Pelo menos duas gerações de fãs da Fórmula 1 convivem com personagens quase eternos, como Bernie Ecclestone, Luca di Montezemolo, Ron Dennis, Frank Williams e Flavio Briatore. Mas a competição está prestes a repor seus dirigentes, seus líderes. Se não por vontade própria, então pelas limitações de suas idades já avançadas.

“Sim, dentro em breve a condução da Fórmula 1 estará nas mãos de uma nova geração de dirigentes, bem mais jovem que a nossa. Se pensarmos bem, essa mudança já está em curso”, diz Flavio Briatore, italiano, 58 anos, diretor geral da Renault. “Eu mesmo não devo permanecer muito mais tempo aqui.”

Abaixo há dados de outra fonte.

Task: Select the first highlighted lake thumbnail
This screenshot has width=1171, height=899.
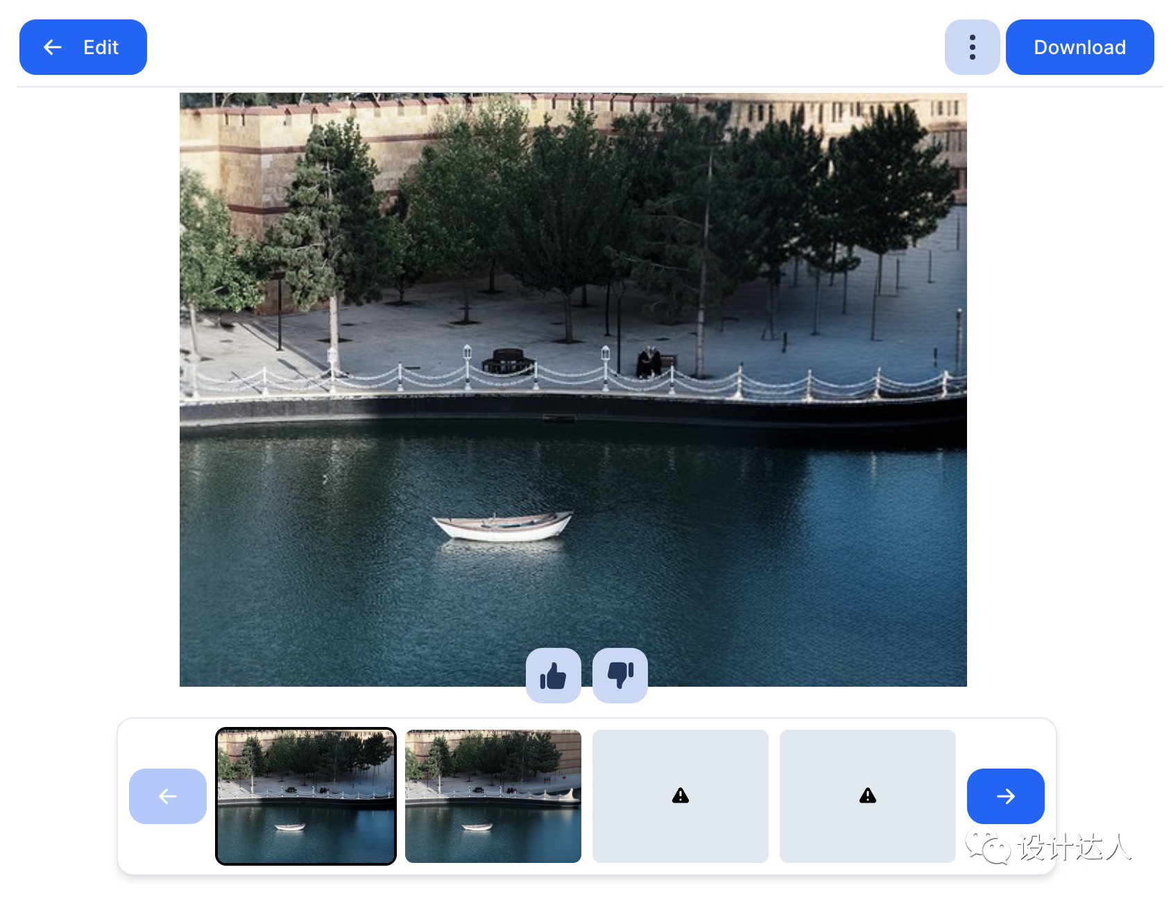Action: [x=306, y=796]
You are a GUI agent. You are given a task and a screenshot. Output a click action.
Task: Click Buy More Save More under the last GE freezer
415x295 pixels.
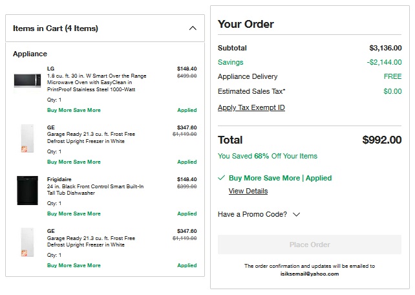(x=74, y=265)
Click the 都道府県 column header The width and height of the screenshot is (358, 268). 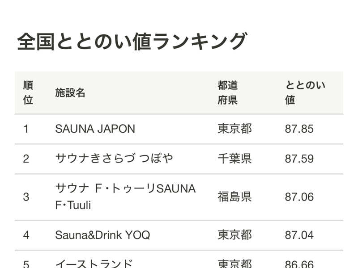pos(228,92)
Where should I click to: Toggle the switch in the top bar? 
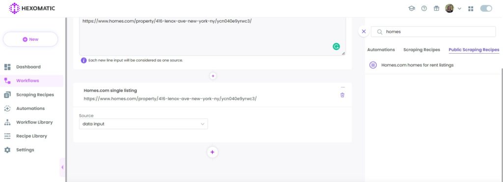tap(486, 9)
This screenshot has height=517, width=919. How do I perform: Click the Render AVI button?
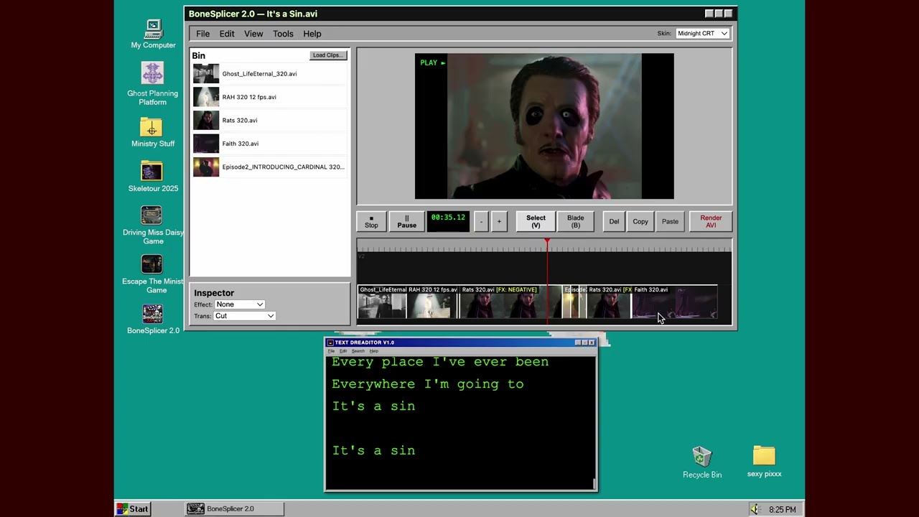pyautogui.click(x=711, y=221)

Briatore vai se casar, este ano, e seu maior interesse, no momento, será administrar o time de futebol que adquiriu, Queen’s Park Rangers, da Série B do futebol inglês. Briatore tem mesmo razão quando fala que a subsituição dos líders já começou. Jean Todt, diretor geral da Ferrari, apenas presta consultoria à equipe. A direção-esportiva da escuderia italiana está sob a responsabilidade, agora, do jovem Stefano Domenicali.

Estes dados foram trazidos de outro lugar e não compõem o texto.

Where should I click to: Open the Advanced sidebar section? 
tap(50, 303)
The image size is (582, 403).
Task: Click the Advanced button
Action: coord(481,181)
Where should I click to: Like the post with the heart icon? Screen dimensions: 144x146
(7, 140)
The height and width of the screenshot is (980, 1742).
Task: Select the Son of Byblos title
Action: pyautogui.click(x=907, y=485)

Na Williams, o peso dos 66 anos e as profundas restrições para tudo por causa da tetraplegia fizeram com que o tenaz Frank Williams já repassasse para o segundo no organograma do time, outro diretor na casa dos 30 anos, Adam Parr, muitas de suas tarefas.

“Não posso mais cuidar da equipe e estar presente em tantas reuniões dos construtores como a Fórmula 1 de hoje exige”, explicou Williams. O mesmo fez seu sócio e ex-diretor-técnico, Patrick Head, de 63, com Sam Michael, também bastante jovem, 37. “Quero olhar um pouco mais para minha família.”

Recentemente falou-se muito na aposentadoria de outro líder da velha guarda: Ron Dennis, o maior responsável por transformar a McLaren numa organização de sucesso. “Não irei sair agora, mas muitas das minhas tarefas já são realizadas por Martin (Withmarsh)”, diz o inglês de 61 anos.

As escuderias mais jovens iniciaram sua trajetória no Mundial lideradas por profissionais de pouca idade. É o caso da Red Bull. Christian Horner tem apenas 36 anos. Gerhard Berger, ex-piloto, possui 50% da Toro Rosso. Aos 48 anos, traz também uma nova visão para os rumos da competição.

Por fim, os dois grandes dirigentes da Fórmula 1, Bernie Ecclestone e Max Mosley, da mesma forma não deverão se estender por muito mais tempo no poder. Apesar de o passar dos anos parecer não afetá-lo, Ecclestone completará 78 anos em outubro.

Mosley, aos 68 anos, se não deixar a presidência da FIA dia 3 de junho, quando será julgado na assembléia da entidade pelo escândalo em que se envolveu, não passa de outubro de 2009, prazo para o término do mandato. A Fórmula 1 está próxima de apresentar ao mundo seus novos dirigentes. Possivelmente com novas idéias também.